L'Enfant du Mal

Il achève sa lecture sur une note douce-amère. Pendant que je me suis évertuée à détendre les muscles de mon corps un à un, incitée à bouger par Torebok qui s'enhardit au fil des minutes, songeant déjà à un plan d'évasion, je m'aperçois combien le rejet de ma magie toutes ces années engendrera quelques soucis dans un avenir proche, dont le premier étant des tremblements dans mes membres, des paralysies soudaines et passagères ou des sursauts corporels dictés par les élans de mes pouvoirs qui, en cage, se révoltent et cherchent une échappatoire, un moyen de jaillir. D'un côté, j'espère pouvoir sortir au plus vite et me débarrasser de son impatience. Mais, d'un autre, je redoute plus que tout le moment où elle sera libre et où elle sera en mesure de se déverser sur le monde. Réussirais-je à la dompter ? Les souvenirs cuisants de Iovannen n'arrangent rien à mon état d'esprit. Je méprise les barreaux qui me brident et me tourmentent, mais peut-être protègent-ils les autres de moi. 

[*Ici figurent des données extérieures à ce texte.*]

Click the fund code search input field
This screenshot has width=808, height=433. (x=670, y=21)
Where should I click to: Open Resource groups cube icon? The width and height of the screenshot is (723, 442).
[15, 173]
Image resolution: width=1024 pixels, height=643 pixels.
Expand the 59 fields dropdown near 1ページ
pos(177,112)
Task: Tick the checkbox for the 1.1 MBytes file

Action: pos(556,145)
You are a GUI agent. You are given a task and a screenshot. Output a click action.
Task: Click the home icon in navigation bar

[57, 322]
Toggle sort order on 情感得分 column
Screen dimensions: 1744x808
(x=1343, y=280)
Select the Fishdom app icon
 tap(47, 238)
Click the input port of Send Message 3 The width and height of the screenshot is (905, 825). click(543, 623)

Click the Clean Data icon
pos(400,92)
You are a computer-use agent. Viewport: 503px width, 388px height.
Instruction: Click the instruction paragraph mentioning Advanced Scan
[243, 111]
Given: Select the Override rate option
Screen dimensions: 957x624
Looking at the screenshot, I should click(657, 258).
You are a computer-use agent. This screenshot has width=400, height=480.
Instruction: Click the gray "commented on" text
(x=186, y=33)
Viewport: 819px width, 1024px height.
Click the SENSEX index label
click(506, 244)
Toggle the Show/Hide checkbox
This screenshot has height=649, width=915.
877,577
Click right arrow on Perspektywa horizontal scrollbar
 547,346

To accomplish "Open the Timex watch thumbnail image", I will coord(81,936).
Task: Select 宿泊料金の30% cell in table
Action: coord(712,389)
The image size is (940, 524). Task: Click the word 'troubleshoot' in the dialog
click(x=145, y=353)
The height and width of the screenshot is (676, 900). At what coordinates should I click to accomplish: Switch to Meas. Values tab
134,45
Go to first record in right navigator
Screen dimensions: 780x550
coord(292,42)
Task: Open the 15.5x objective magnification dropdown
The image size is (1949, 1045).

Laerran affiche sa nette consternation à la lettre. Il ne cache pas ses froncements de sourcils ou la confusion régnant en lui. J'éprouve une peine infinie pour cette famille. La mère disparue, le père ne devient plus qu'une ombre et délaisse un fils négligé qui pense alors que son Roi le déteste, le repousse par pur dédain ou par indifférence, et le prive de toutes ses chances de faire ses preuves. Il se rend compte maintenant que toutes ses croyances reposent sur un masque trompeur, et beaucoup de chagrin et de deuils et de lamentations, ainsi qu'une vive et douloureuse incapacité à montrer ses sentiments et à s'ouvrir aux êtres aimés. 

Faerran a toujours été difficile à cerner. Souriant et bienveillant, mais d'apparence froide et renfermée face à des inconnus. Il s'épand de compliments et de conversations légères avec ceux qu'il apprécie et il n'hésite pas à chanter et à rire ou à pleurer, n'écoutant que son cœur. Or, si celui-ci se durcit et se noircit sous les attaques cruelles de la vie, il peut se transformer en la personne la plus sombre et austère du monde. Aujourd'hui, je me retrouve dans cette cellule de Rae Shakhar avec le fils de l'homme que j'ai considéré en meilleur ami et mentor, et qui ne saisit pas tout des lignes rédigées sur ce morceau de papier. Il n'ose y placer ses espérances, de peur qu'à son retour aux Arbres d'Argent, il se confronte à nouveau à un mur de glace impénétrable. Et témoin de toute sa détresse et en connaissance de tous les non-dits qui planent sur le père et le fils, je l'interroge sans jugement aucun :

— Avez-vous seulement essayé de le comprendre ? Quand il s'est braqué contre vous, quand il s'est éloigné et cloîtré derrière sa fausse indifférence et sa mascarade de mépris, avez-vous recherché les possibles raisons de sa froideur ou lui avez-vous posé la question ?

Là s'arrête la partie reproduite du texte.